**Task directions:** List each line of the data that holds the string "coordinates", please.

Records from a dataset:
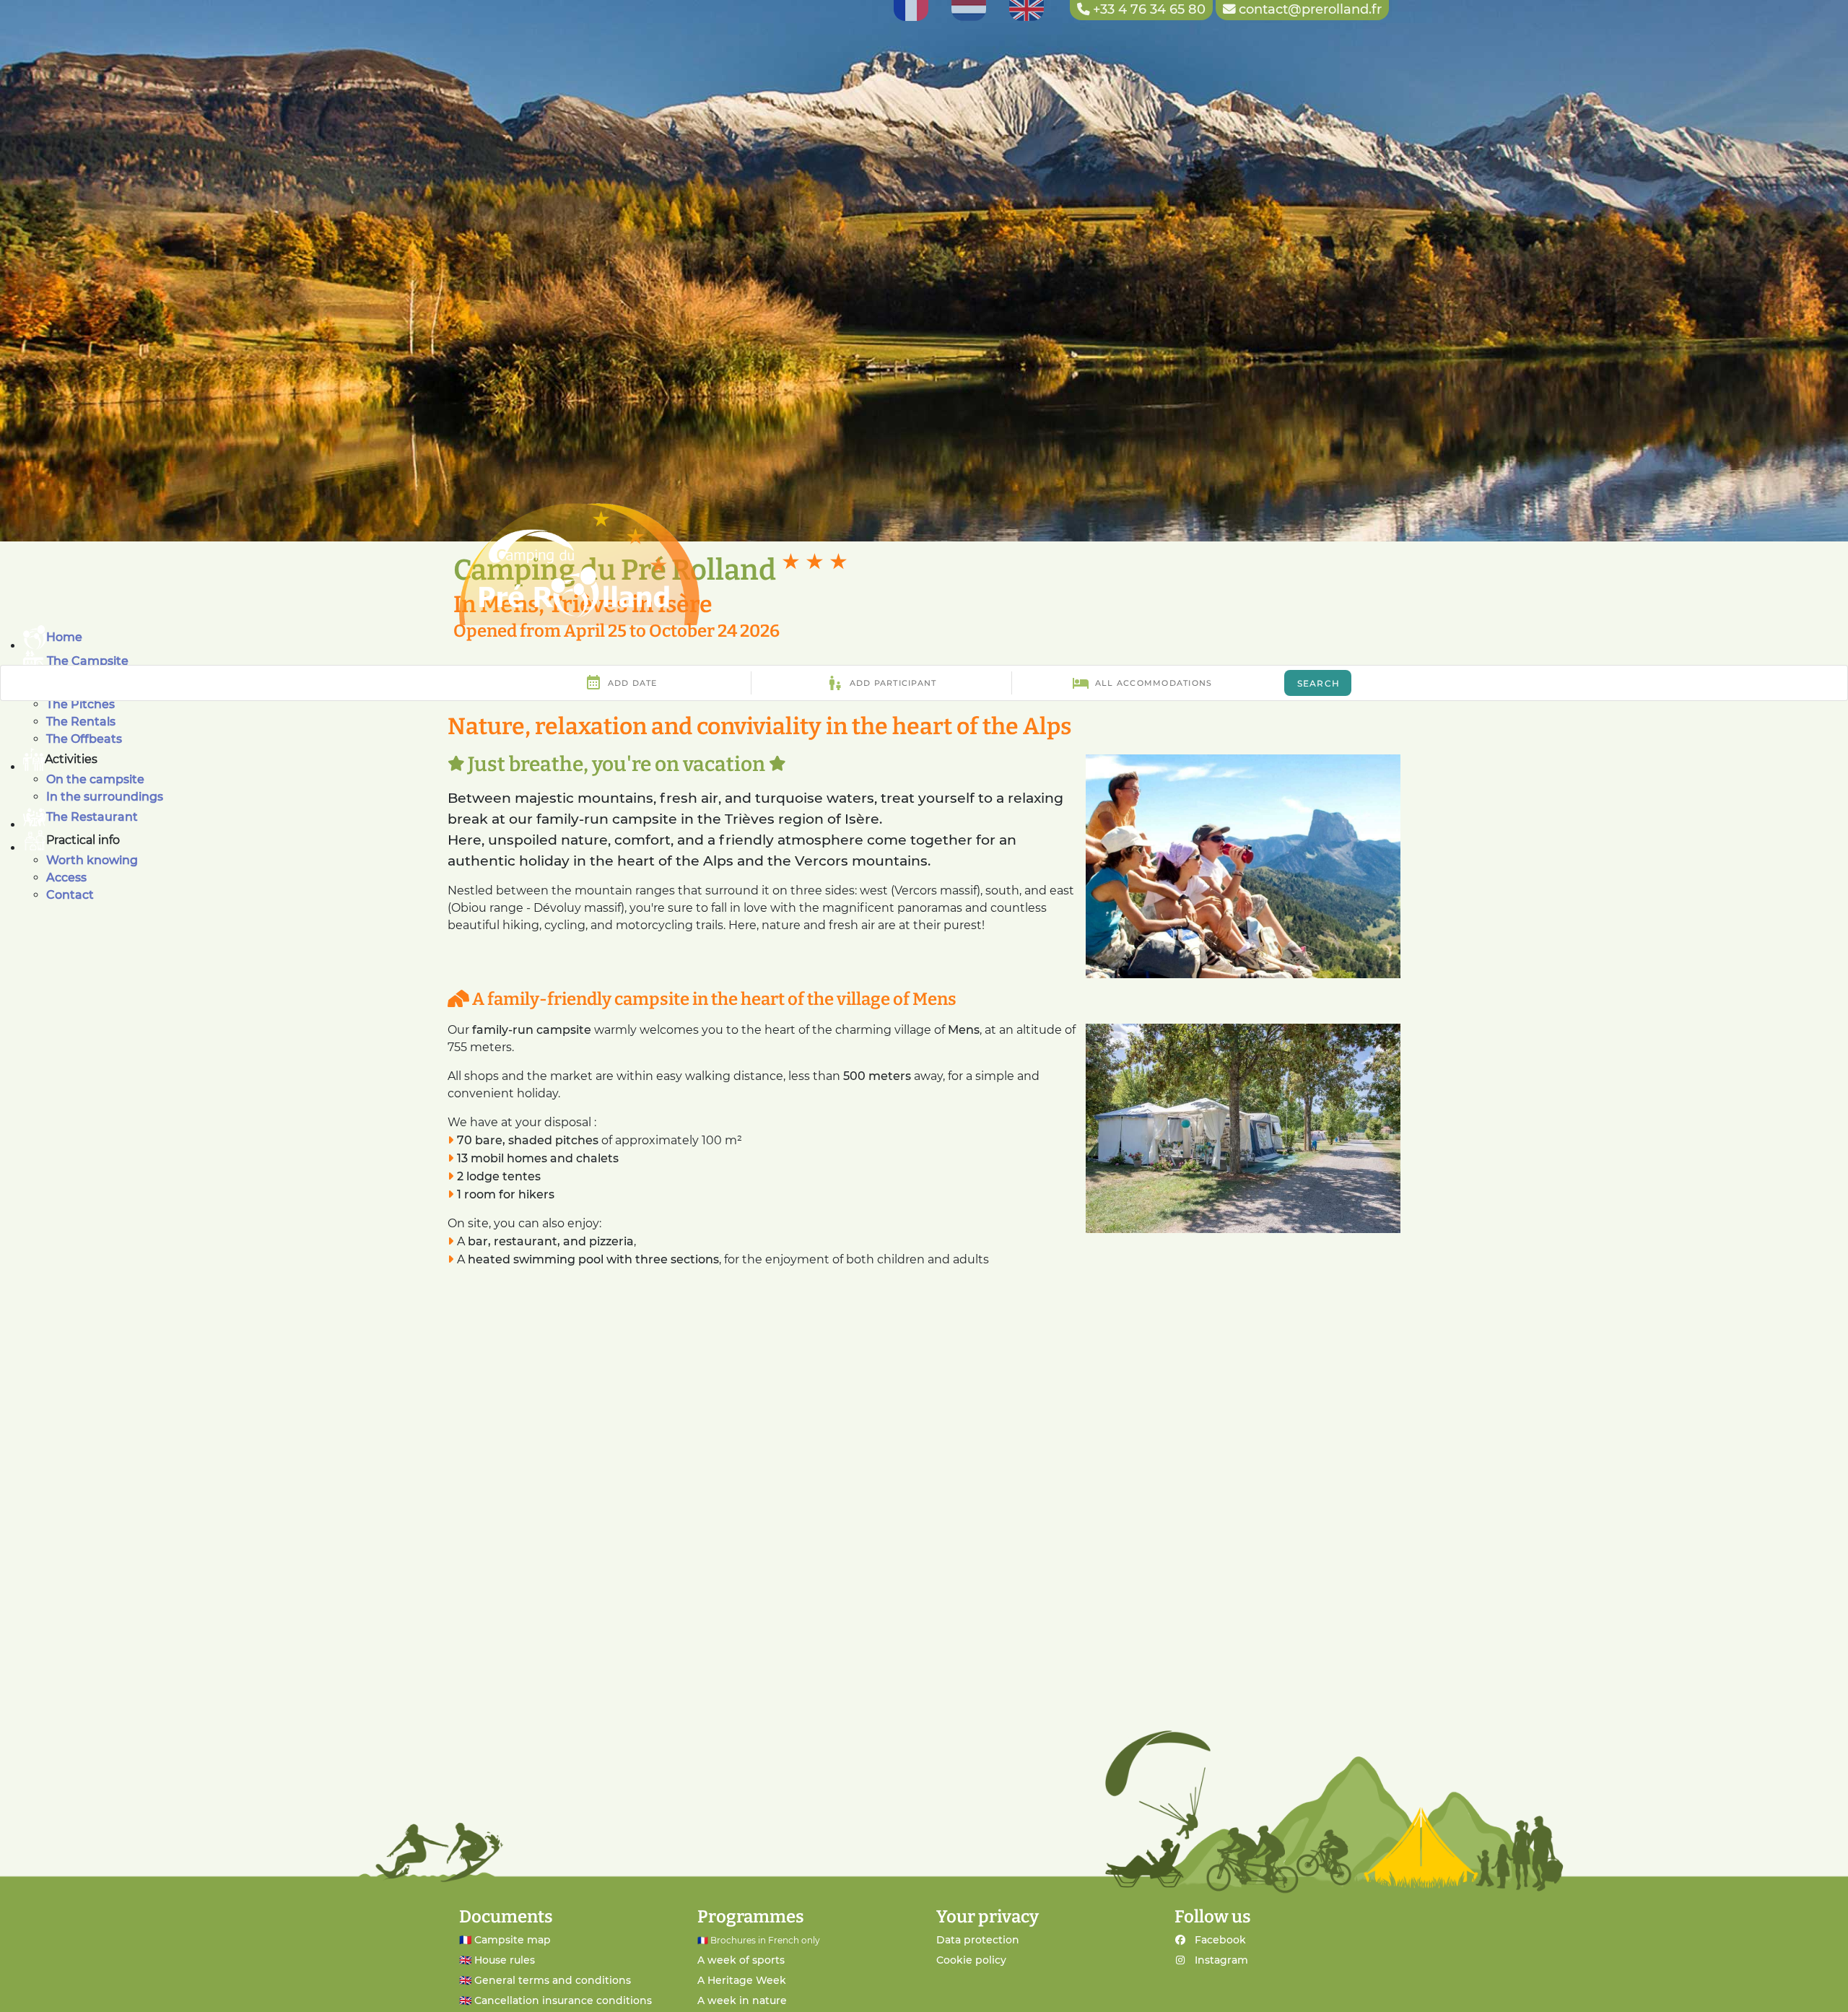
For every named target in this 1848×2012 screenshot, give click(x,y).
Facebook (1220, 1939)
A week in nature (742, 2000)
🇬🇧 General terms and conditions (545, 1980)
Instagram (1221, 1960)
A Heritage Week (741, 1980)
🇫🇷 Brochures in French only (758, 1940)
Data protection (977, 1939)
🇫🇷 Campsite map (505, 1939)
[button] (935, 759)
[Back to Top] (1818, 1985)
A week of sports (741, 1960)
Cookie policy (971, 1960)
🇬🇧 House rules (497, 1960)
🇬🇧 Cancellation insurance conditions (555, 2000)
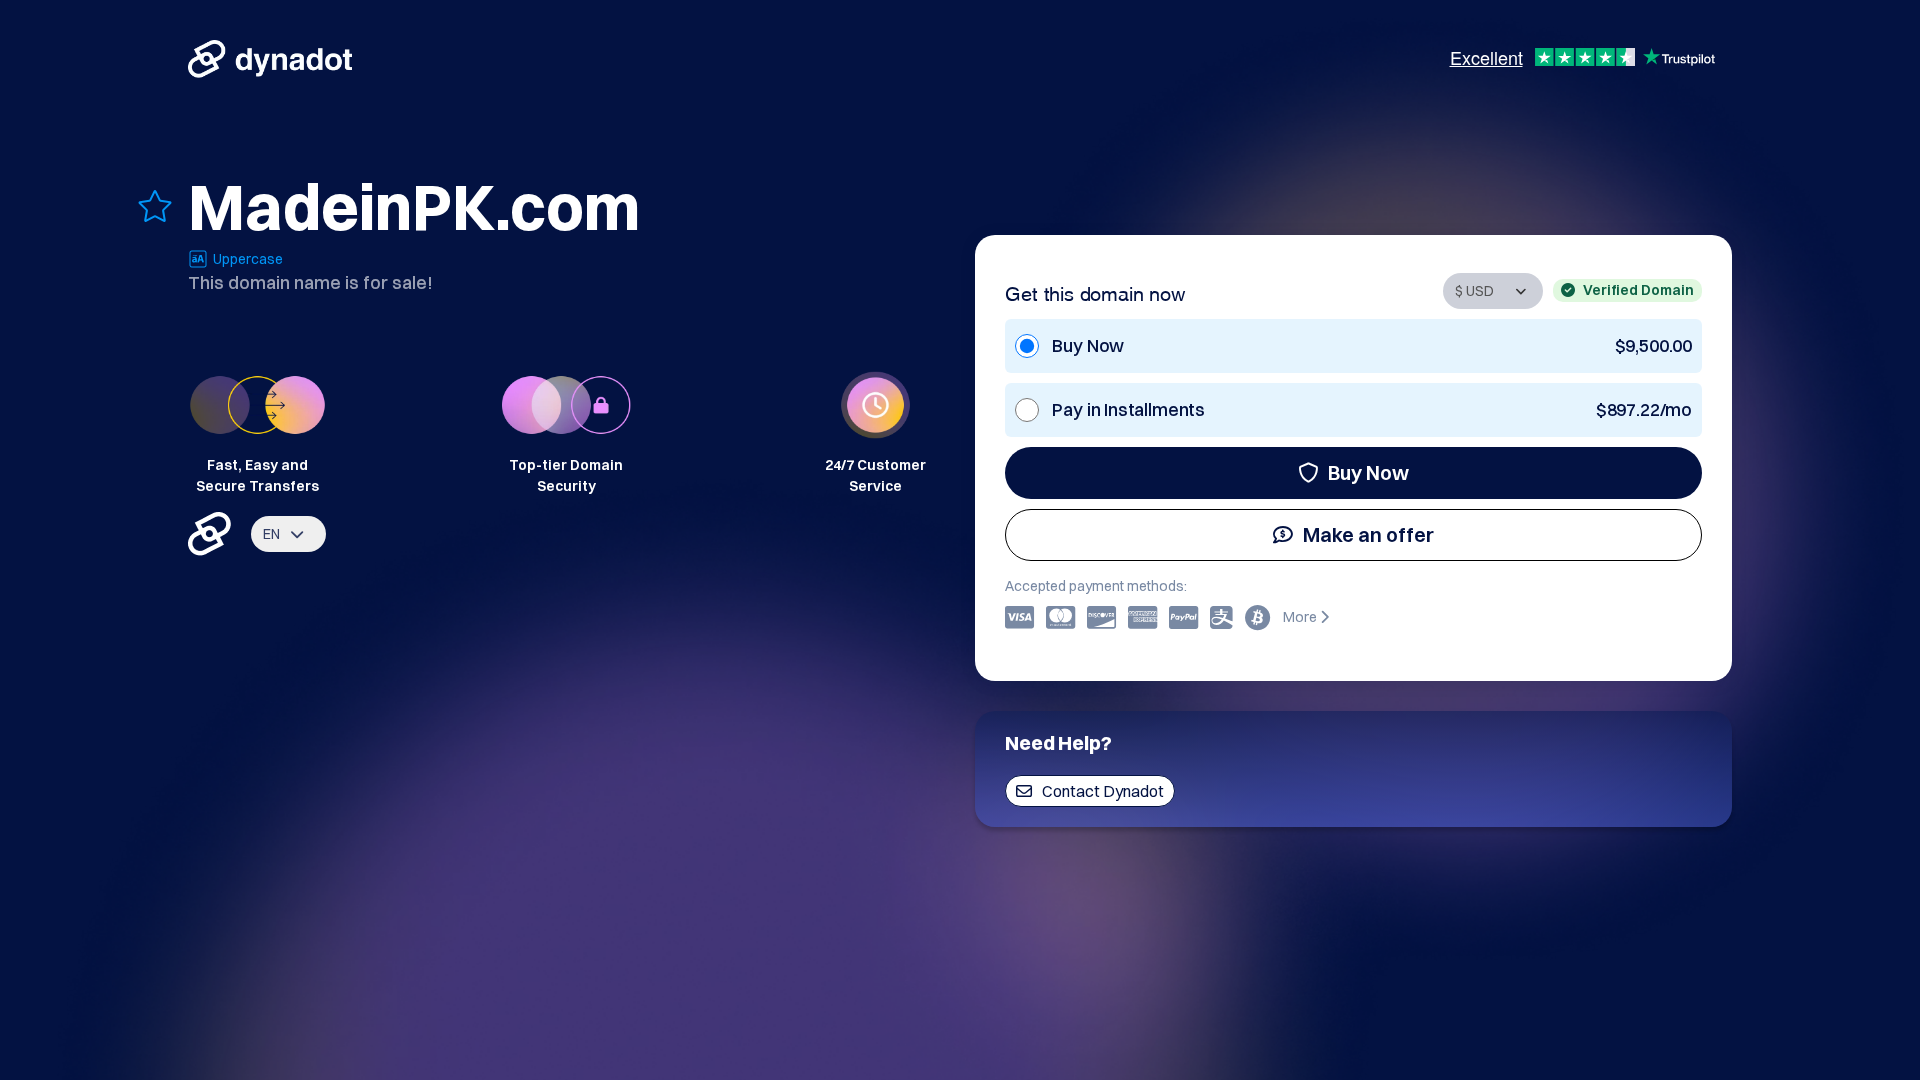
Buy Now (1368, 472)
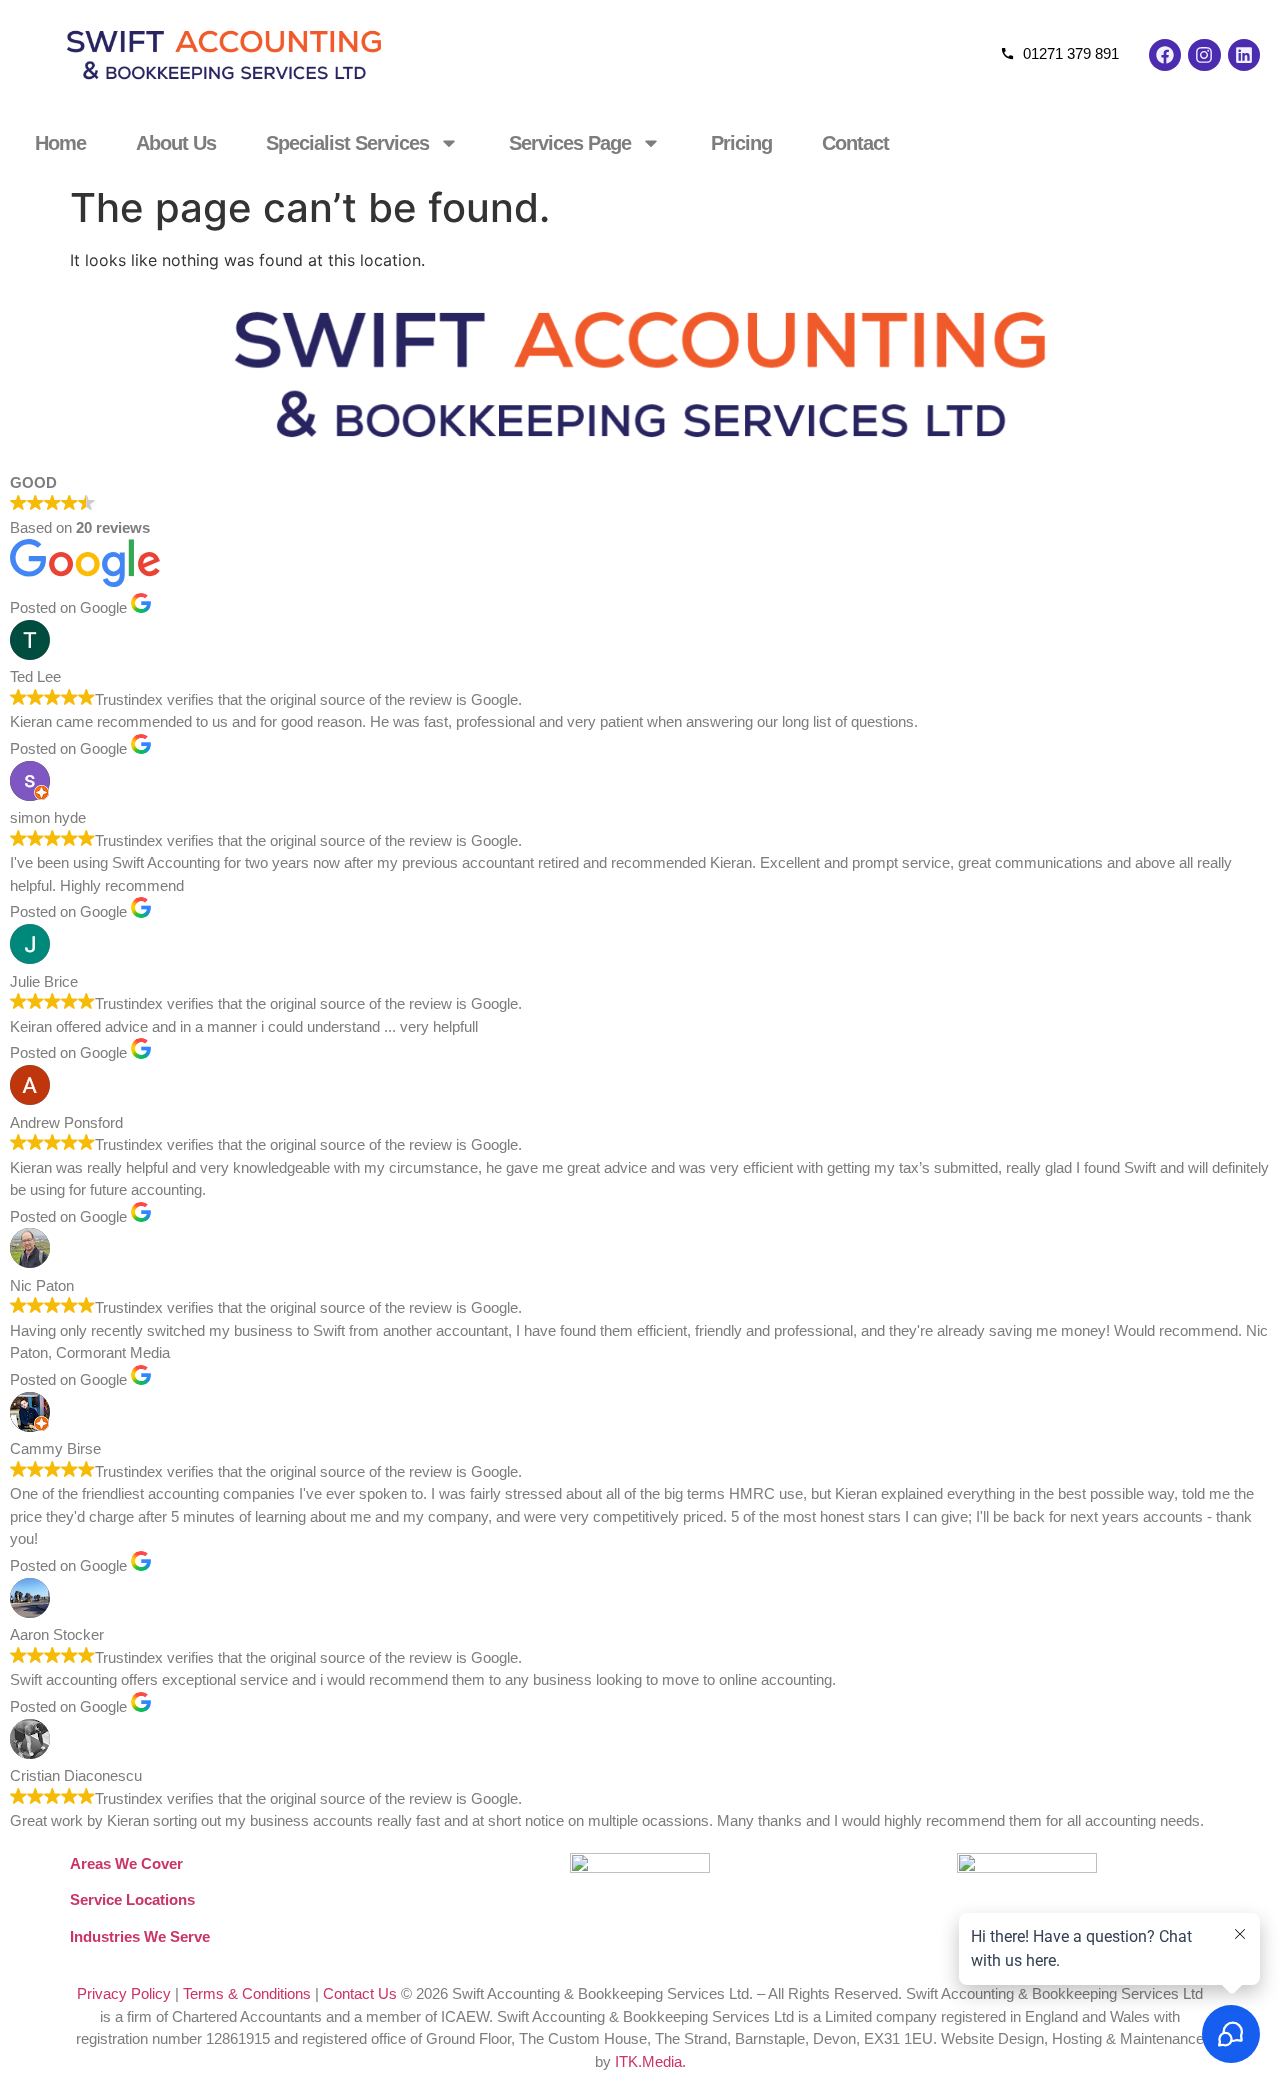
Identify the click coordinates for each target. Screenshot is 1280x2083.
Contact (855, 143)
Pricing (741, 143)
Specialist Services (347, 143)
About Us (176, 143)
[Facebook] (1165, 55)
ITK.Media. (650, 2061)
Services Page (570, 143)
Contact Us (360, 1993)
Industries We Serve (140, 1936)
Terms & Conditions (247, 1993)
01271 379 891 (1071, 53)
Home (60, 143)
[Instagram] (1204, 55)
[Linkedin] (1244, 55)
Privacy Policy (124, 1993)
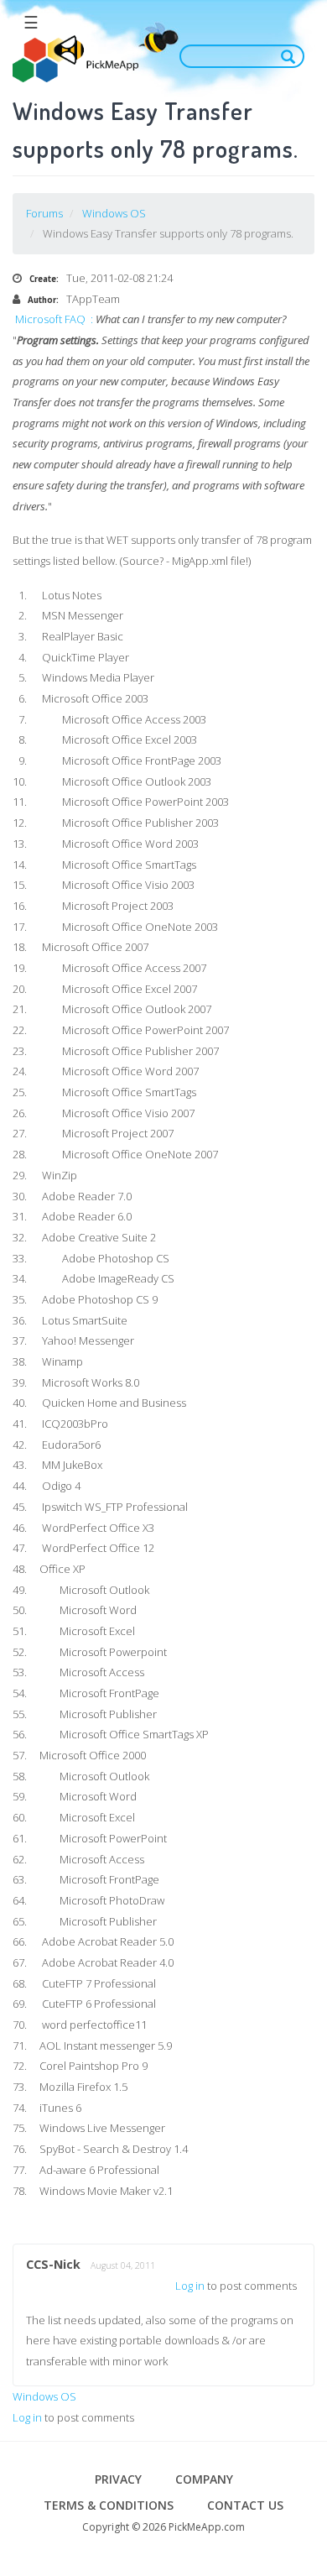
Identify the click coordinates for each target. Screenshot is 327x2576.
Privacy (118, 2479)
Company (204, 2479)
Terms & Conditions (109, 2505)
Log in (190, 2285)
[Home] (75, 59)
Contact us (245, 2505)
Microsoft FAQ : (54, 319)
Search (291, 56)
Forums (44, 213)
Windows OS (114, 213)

**Your response:**
Identify the click coordinates for each target. Screenshot is 1280x2083.
Identify the click coordinates for each target. Screenshot is 327x2576.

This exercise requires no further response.